Seperti ‘Troy’ yang juga berasal dari literatur kuno namun hadir sebagai tontonan pop, Yusry juga agaknya tak mau berserius-serius dengan gelaran sejarah yang detil untuk membangun plotnya. Ia lebih memilih menghadirkan hikayat ini seolah sebuah adventure fairytale penuh aksi dengan sajian efek CGI di banyak part-nya. Sayangnya, awal yang mulus mengalir dengan bangunan konsep jelas seperti film-film pirates adventure atau swords and sandals era 50an ala ‘Steve Reeves’ atau film-film ‘Sinbad’ yang juga child-friendly tanpa darah, mulai berjalan tak konsisten menuju tingkatan masa putarnya. Yusry seakan tergoda untuk memasukkan banyak unsur Hollywood modern seperti ‘Pirates Of The Caribbean’ namun terlihat bingung buat mencampuraduknya dengan adegan peperangan kolosal genre sejenis. Sesekali kita bisa melihat muncratan darah, kesadisan dari mayat-mayat bergelimpangan namun tak diikuti dengan koreografi aksi yang intens. Sebagian dialognya juga mengalir kelewat pop untuk ukuran sebuah hikayat sejarah. Belum lagi narasi over porsi yang terlalu diberat-beratkan sehingga jadi membosankan itu. Okelah, dalam standar film Malaysia, atau katakanlah, Asia, ini adalah suatu usaha yang mungkin patut diacungi jempol. Set-set tanah peradaban kuno serta laut lepasnya tampil menawan, adegan perang yang melibatkan ratusan figuran itu juga terlihat cukup kolosal bersama paduan CGI ke latar armada kapal, serbuan anak panah atau deburan awan. Scorenya yang menampilkan Malaysian Philharmonic Orchestra, meski bagi sebagian kedengaran terlalu ‘Pirates Of The Caribbean’ itu pun tampil megah bersama karakter-karakter lintas ras yang dihadirkan dengan sangat menarik.

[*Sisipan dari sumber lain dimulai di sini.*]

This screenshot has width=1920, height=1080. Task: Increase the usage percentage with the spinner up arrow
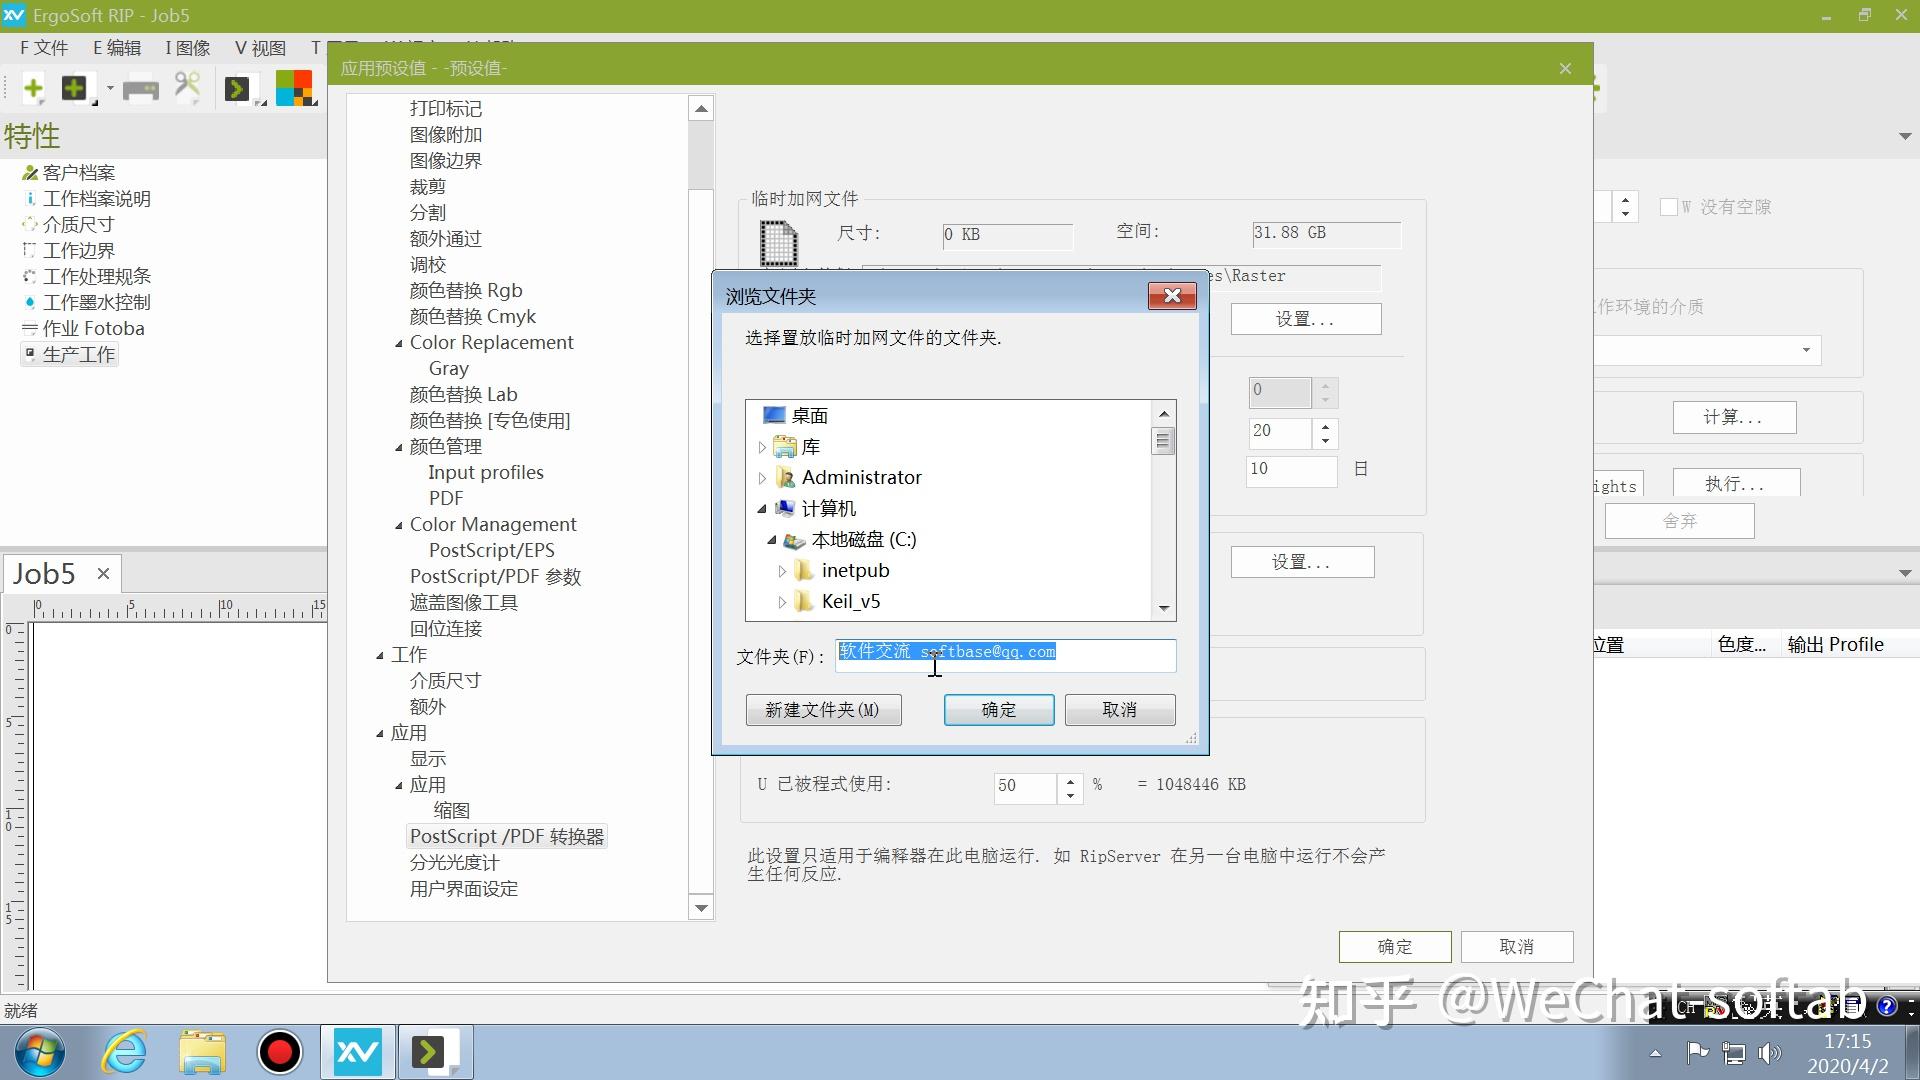[x=1070, y=780]
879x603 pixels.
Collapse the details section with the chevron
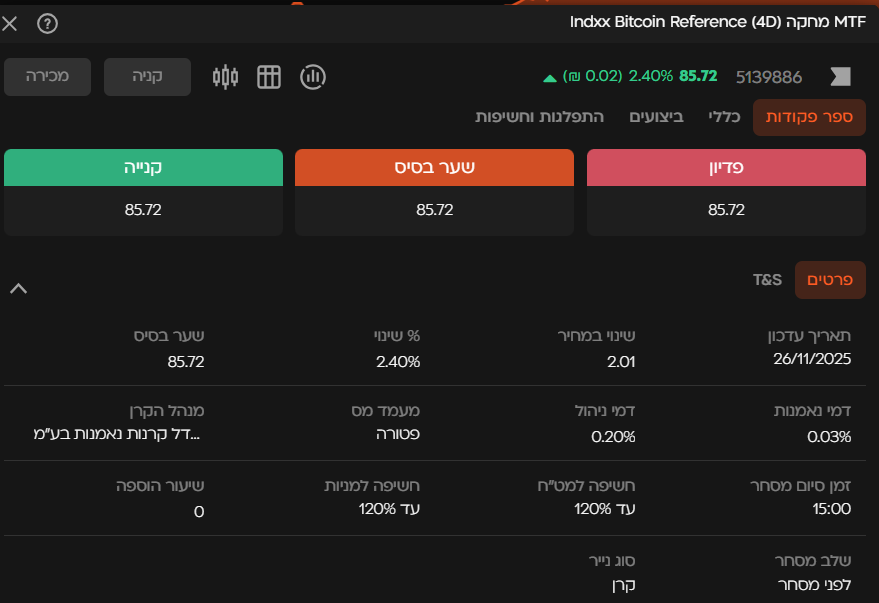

Namun, di sisi lain, teknik slow motion dan fast forward bergantian yang dihadirkan untuk menunjang koreografi yang sering sekali terkesan lamban, bersama darah-darah yang hanya sesekali diekspos itu justru tampak sangat tidak meyakinkan. Ini mau tak mau membuat dua pentolan utama, Stephen Rahman-Hughes yang sebenarnya punya potensi besar dari postur dan sorot mata tajam bersama Khir Rahman yang dimock-up lumayan menyeramkan itu jadi highlight yang tak maksimal, sementara dominasi mereka justru paling dibutuhkan untuk tontonan-tontonan sejenis. Untuk ambisi sebesar tadi, ‘Hikayat Merong Mahawangsa’ jelas masih jauh dari sempurna, tapi sebagai peletak baru standar modernisasi sinema Malaysia, baik dalam tema dan teknik penggarapan, let’s give it a good shot. Ketimbang Indonesia yang majunya masih selangkah demi selangkah karena keengganan produser mengucurkan biaya super, ini adalah usaha menempuh jembatan besar yang tak sekedar main-main, dan kita patut sedikit lebih menghargai itu.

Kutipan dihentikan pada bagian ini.